The (low) quality of error messages I witness in functional code is something that has puzzled me for a very long time. I wrote about Maybe Overuse and Alternative Overuse in the past. The first received a very mixed response (including very positive and very negative), the response to the second was flat negative. I decided that the reasons for what I am observing are probably mostly not technical. This (at least partially) motivated me to look into cognitive psychology (Cognitive Loads in Programming), and I came up with “a theory” about Theorists vs Pragmatists. I cannot claim that I understand what is happening, I can only claim spending literally years thinking about it.

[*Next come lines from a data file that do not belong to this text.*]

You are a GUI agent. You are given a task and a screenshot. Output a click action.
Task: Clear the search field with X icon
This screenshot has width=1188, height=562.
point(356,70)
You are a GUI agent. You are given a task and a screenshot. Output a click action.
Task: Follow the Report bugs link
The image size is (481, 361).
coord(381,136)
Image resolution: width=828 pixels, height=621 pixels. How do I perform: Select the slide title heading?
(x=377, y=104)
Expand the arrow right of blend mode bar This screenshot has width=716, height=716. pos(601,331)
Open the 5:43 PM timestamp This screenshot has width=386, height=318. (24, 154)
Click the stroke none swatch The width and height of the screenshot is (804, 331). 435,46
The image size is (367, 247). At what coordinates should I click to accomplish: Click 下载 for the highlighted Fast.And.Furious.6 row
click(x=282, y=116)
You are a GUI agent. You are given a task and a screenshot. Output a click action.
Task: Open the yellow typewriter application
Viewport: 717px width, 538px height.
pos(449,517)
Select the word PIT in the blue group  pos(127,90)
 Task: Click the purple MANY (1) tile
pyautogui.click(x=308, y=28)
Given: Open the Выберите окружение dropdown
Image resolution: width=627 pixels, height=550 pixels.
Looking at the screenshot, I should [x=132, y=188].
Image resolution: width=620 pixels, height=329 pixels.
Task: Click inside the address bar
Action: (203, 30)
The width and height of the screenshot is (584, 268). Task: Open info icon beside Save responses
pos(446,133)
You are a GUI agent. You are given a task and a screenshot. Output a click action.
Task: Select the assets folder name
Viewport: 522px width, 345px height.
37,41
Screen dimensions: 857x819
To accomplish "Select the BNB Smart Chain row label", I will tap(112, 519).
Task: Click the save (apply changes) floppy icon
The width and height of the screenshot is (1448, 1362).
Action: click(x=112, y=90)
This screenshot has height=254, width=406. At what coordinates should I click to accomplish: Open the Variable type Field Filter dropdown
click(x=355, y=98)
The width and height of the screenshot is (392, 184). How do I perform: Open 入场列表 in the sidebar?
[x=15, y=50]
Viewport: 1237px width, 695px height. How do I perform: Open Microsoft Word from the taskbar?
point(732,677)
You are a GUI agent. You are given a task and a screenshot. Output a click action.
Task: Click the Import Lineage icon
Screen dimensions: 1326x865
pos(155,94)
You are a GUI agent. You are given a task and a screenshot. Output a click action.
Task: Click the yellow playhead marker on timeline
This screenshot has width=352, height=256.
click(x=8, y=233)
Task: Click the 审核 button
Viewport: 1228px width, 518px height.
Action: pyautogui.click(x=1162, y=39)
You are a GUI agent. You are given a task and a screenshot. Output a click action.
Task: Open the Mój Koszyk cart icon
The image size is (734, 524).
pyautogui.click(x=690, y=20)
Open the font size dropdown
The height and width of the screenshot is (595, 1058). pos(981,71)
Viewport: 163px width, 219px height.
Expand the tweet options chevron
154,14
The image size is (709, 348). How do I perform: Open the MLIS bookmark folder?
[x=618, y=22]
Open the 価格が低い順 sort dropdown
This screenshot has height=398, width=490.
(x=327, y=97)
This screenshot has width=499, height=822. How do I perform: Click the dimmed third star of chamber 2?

I want to try one more time to talk about my experience with errors and troubleshooting with some examples and thoughts. My current plan is that with this series (or with this post) I will end my blogging.
This post is also about conveniences. It shows a few examples where established parts of the Haskell ecosystem make it easy to be careless about errors or where providing decent error messages is simply hard.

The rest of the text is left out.